Is there such a thing as 'over sanding' that would cause the grain to become so pronounced in that area? 

Should I consider a light application of a grain filler to even out the problem area? 

Also I plan on just putting teak shield on it so I won't be staining, oiling or sealing it to keep the natural look of the wood. I am open to any other suggestions on a way to finish the table to provide protection while preserving the natural look and feel of the teak.


----------



## Alexbmur (Sep 7, 2012)

To help give you an idea of the problem, here is a close up picture of the grain:


----------



## firemedic (Dec 26, 2010)

Hello, you simply sanded through the finish. I'd suggest you sand the entire top, then apply a few coats of a sanding sealer. Then finish with your top coats.

I'm going to guess you bought it at one of the many import companies offering "solid Teak" and "solid mahogany" furniture from China, India and or Indonesia? Their lumber sources are somewhat questionable so you often are not getting quite what is advertised.


----------



## Alexbmur (Sep 7, 2012)

I bought the table at Crate and Barrel, and it was described as unfinished so there shouldn't have been a finish to sand through. I guess whats odd to me is that only the area I've spent more time sanding is like this (per my original post to remove a small spot). The problem is I've sanded the whole table but can't seem to remove the graininess in the problem area (in the picture) while the rest of the table is much more smooth/consistent when I look closely at the grain. 

I just want to clear up that pitted kind of graininess seen in the picture since the rest of the table isn't like that. Will sanding sealer solve this problem?

Thanks for all the help, clearly I am new at this and really appreciate the help and input.


----------



## firemedic (Dec 26, 2010)

The sealer will fill the grain pores with a couple repeated coats. If you are planing to stain I would be best to sand to 220, stain then seal. 

Don't sand again until after the second coat of sealer so you don't sand through to the stain.

I you are using an oil finish instead insert that in place of stain in the above.

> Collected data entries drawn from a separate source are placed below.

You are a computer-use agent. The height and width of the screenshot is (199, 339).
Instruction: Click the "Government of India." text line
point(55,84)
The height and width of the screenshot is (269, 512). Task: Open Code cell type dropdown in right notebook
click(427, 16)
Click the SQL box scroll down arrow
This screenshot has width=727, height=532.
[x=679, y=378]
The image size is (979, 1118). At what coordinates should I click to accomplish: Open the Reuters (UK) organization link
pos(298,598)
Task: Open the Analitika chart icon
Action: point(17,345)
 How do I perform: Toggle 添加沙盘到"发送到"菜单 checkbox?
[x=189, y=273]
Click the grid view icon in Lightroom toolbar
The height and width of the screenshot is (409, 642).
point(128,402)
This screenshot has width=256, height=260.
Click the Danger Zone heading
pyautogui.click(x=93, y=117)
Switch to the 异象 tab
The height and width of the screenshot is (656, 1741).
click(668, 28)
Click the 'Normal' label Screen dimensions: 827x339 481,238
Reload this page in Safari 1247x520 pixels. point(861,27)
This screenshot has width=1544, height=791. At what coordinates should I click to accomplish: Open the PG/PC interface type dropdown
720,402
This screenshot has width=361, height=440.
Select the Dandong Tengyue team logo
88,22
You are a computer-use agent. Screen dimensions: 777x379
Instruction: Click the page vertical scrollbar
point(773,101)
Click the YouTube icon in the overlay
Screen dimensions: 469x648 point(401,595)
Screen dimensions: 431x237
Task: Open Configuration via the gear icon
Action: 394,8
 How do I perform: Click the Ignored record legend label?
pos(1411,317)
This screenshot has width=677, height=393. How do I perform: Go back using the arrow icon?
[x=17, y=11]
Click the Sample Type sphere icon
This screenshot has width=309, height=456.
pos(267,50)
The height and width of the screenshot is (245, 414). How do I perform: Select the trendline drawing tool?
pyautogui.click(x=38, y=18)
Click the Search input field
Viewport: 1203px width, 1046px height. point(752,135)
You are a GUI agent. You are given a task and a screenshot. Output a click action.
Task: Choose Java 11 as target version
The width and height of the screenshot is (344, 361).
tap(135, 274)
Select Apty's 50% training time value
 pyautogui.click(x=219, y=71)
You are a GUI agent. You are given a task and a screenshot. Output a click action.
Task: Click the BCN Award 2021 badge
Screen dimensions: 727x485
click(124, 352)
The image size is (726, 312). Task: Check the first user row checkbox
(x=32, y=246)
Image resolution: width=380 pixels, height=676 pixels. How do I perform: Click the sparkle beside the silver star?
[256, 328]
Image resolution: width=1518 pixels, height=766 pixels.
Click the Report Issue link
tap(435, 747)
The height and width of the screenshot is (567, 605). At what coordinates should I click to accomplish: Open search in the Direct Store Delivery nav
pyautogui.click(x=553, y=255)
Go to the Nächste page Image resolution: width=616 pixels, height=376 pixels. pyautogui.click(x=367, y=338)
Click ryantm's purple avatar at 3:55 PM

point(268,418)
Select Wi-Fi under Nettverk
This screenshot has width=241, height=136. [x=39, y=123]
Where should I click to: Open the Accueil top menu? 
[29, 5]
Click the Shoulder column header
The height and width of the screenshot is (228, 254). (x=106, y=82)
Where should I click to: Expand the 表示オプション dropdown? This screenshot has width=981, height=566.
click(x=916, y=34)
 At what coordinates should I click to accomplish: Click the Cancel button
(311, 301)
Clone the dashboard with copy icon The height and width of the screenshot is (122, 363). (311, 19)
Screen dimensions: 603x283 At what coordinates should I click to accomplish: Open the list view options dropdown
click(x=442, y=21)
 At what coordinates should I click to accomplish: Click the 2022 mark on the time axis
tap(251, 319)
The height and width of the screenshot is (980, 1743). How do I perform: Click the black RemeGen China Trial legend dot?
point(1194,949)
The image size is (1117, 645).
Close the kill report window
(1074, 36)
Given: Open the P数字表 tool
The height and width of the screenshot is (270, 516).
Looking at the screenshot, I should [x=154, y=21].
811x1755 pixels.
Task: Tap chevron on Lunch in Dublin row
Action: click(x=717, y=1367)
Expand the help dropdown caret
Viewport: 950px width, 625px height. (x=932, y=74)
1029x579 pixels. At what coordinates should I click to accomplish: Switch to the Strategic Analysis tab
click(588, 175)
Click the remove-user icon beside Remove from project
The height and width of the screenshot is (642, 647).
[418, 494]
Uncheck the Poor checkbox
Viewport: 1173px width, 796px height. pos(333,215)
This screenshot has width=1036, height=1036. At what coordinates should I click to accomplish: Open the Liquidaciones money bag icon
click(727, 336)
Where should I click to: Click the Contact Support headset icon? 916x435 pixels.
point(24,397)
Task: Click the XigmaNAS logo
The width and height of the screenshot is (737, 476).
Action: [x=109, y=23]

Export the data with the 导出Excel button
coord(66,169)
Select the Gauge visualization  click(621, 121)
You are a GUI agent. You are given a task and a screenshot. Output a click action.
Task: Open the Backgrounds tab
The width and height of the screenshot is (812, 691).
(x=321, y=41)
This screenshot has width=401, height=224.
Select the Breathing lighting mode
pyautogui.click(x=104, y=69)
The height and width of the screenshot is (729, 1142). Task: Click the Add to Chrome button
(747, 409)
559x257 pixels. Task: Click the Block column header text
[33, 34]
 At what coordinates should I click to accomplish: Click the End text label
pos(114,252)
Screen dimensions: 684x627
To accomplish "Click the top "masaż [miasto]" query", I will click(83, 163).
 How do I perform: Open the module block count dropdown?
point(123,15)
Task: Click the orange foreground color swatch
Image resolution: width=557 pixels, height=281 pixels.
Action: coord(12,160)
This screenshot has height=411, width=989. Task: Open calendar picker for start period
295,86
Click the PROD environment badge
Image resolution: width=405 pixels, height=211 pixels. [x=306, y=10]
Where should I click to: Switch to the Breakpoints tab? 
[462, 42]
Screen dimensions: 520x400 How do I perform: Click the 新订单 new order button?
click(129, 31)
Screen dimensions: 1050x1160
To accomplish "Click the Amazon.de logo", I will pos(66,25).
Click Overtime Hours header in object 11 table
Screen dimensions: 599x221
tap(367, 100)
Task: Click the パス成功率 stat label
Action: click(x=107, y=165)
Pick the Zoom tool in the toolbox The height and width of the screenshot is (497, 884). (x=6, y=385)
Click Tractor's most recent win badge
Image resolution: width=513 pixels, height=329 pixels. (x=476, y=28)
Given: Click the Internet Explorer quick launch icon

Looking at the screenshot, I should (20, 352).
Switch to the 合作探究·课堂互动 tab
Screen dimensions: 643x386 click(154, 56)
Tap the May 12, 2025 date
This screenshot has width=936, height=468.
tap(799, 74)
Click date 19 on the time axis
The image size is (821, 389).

Once the grain is filled and the surface is smooth you can apply your top coats.


----------



## Alexbmur (Sep 7, 2012)

Hmm, I didn't want to use an oil finish since I wanted to keep the natural look and color of the wood. I don't want to darken it which is my understanding what will happeen if I use tung oil or teak oil on unfinished teak. Are there some other options?

Thanks again


----------



## firemedic (Dec 26, 2010)

No matter what finish you use, it will darken it to some degree. You could use only the sealer and top coat with shellac. That would protect the wood while not darkening it too terribly much. Or a water born poly, not something I care for but far more durable than shellac.

There are likely some finishing gurus here that could better answer that aspect of your question. Hopefully they chime in too!


----------



## HandyNative (Aug 23, 2012)

I'm not overly familiar with teak but I have to watch for honeycomb a lot here. Happens during the kiln drying process most prevalent in red oak but I have seen it in lots of other woods.


----------



## Steve Neul (Sep 2, 2011)

OK the picture explains everything. Your problem spot is a naturally occurring part of the wood which has more open grain than the rest of the board. Your not going to sand it away and its not a defect. This is also common on woods like ash, oak, mahogany and walnut and many more. The only way to get rid of it is to include a paste wood filler in your finish process. Wood fillers often come in different colors and if you can only find one in a "natural" color, have it tinted to the color of the stain you are going to use. Otherwise you will have almost white streaks where the grain is. The filler can be tinted just like latex or oil based paint with the same tinting color that all paint stores have in their tinting machines.


----------



## Alexbmur (Sep 7, 2012)

So would paste wood filler or sanding sealer be the best option for a natural look to even out the grain while being fairly easy? I am leaning toward finishing it with tung oil so what would go best with that too? 

Thanks again for all the help.


----------



## Steve Neul (Sep 2, 2011)

Alexbmur said:


> So would paste wood filler or sanding sealer be the best option for a natural look to even out the grain while being fairly easy? I am leaning toward finishing it with tung oil so what would go best with that too?
> 
> Thanks again for all the help.


Paste wood filler is kind of like a slow drying wood putty that fills the texture of the grain. Normally you brush it on and let it thicken and either use a squeegee to remove the excess or rub it with a rag in a circular motion. At the time you rub it, its about the consistency of thick drywall mud. This fills the texture of the wood and when dry you do a light sanding and apply stain if you want some color and use the tung oil last. If you are wanting just the look of the tung oil without stain, I would use the tung oil on a scrap of wood and have a paint company tint the filler slightly darker than the sample. A little green and raw umber colorant should do the trick. 

If you put sanding sealer on the wood then you should finish with a film coating. you can fill the grain with the finish, it just takes a lot of coats to do so. It definitely won't be a natural look.


----------



## slevapaul (Aug 25, 2012)

Well said. Wood fillers can do the good job for it. They are available in different colors and finishing it for couple of times can give the smooth texture. Thanks for the nice post.


----------